Страница Раисы Крапп - Проза
RAISA.RU

Часть одиннадцатая

В последнее время Виталий спал неспокойно — просыпался несколько раз за ночь, опять забывался коротким сном. Приходило утро, и ему казалось, что тяжёлый сон более утомил его, чем восстановил силы. Его угнетало отсутствие каких-либо вестей, неопределенность. Отсутствие новостей никак не гарантировало того, что Шерхан бездействует. Скорее всего, он уже что-то предпринял — но что?! Проходил ещё один день, как близнец, похожий на предыдущий. И только постороннему он мог показаться полным покоя и семейного благополучия — беспокойство Виталия росло. И как он ни старался уберечь Киру от своих тревог, понимал, что видит она гораздо больше, чем он хотел бы показать.

Эта ночь тоже не принесла желанного, глубокого сна. Забытье проходило через неёе, как тонкая, то и дело рвущаяся нить. Проснувшись в очередной раз, Виталий лежал с закрытыми глазами, и вдруг почувствовал — что-то не так. Повернув голову, увидел, что Кирина половина кровати пуста, и понял, что именно было не так — он не слышал рядом её дыхания.

Обеспокоенный, Виталий привстал, и тут услышал шорох — отлегло от сердца, когда увидел на фоне окна тёмный силуэт жены.

— Кирюша, ты что?

— Так просто… Я разбудила тебя?

Виталий встал и в темноте подошёл к Кире, она обернулась.

— Что ты, родной мой? — Виталий заметил в её глазах влажный блеск. — Ты плачешь?

— Мне что-то приснилось… Нехорошее…

— Что?

— Я не знаю.
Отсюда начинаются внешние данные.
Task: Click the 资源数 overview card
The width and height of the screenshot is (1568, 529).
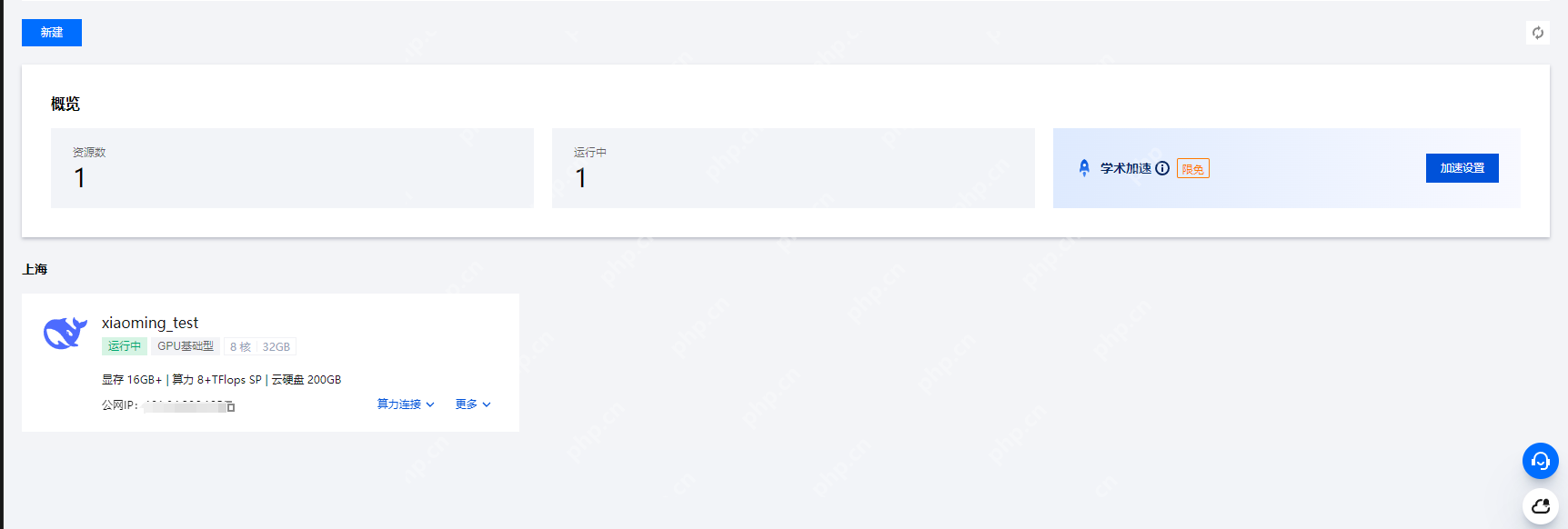Action: click(292, 168)
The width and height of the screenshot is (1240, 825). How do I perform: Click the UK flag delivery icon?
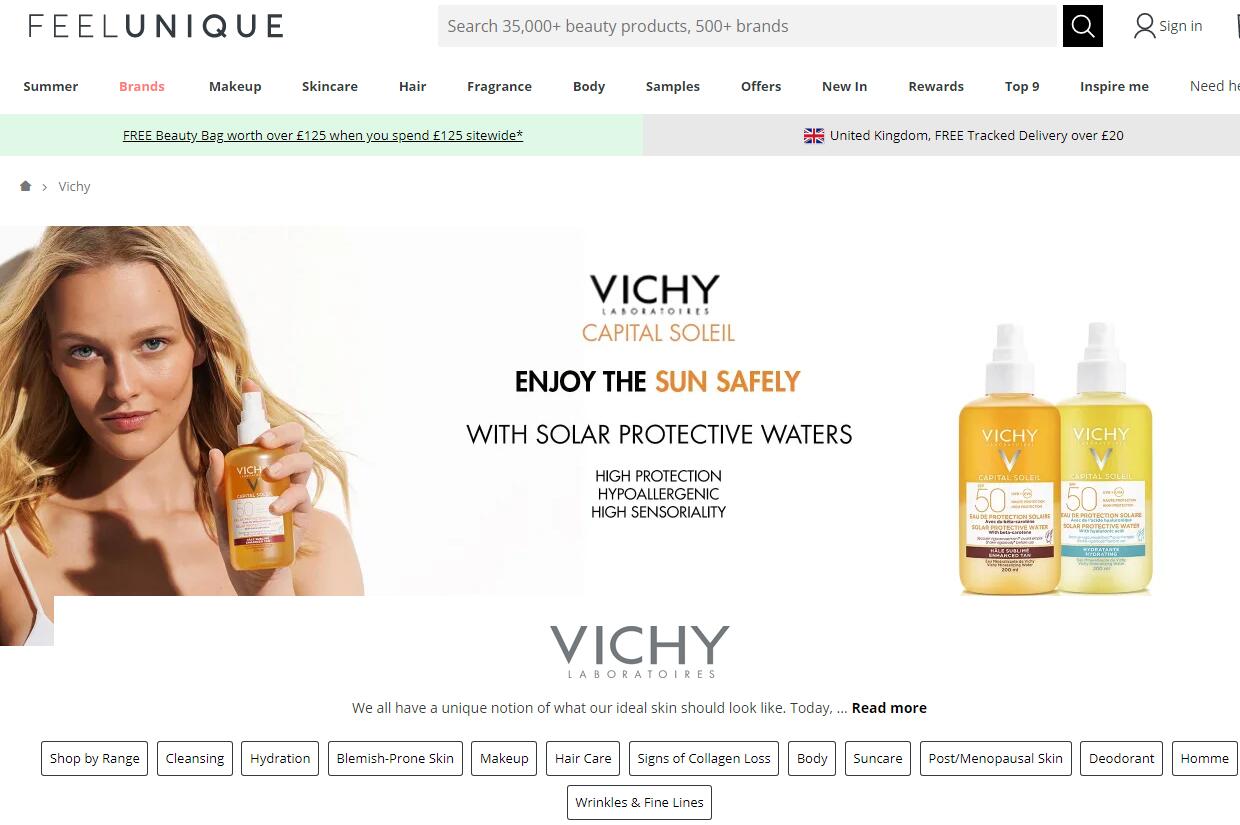click(814, 136)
Он смеялся…

— Кто, Кирюша?

— Я не знаю, не помню. Я только помню, что он смеялся… так жутко…

Виталий подошёл к ней совсем близко, обнял, прижал к себе.

— Это наши бедные нервы. Мне тоже неспокойно. Но скоро всё кончится, правда. И уйдёт от нас, как твой страшный сон.
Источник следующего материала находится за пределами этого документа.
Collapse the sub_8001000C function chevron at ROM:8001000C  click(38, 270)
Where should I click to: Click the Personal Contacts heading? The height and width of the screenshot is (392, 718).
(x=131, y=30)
— Не надо, не заговаривай мои страхи. Сам ведь мучаешься по ночам.

— Да ты откуда знаешь?! Ты ведь спишь!

— Ага, — невесело хмыкнула Кира. И помедлив, жалобно сказала: — Мне страшно, Виталя… Кажется никогда в жизни мне не было так страшно. Так тяжело на сердце.

— Давай я принесу чего-нибудь успокоительного. Для нас обоих, а?

— Нет, не уходи. — Кира прижалась к нему теснее. — Ну что ему от нас надо?

— Шерхану? Подлец он.

— Ты знал его. Какой он?

Виталий не ответил, и Кира чуть отстранилась, заглянула ему в лицо.

— Ты ведь знал его?

— И ты тоже… — проговорил он как будто с усилием. — Ты видела его…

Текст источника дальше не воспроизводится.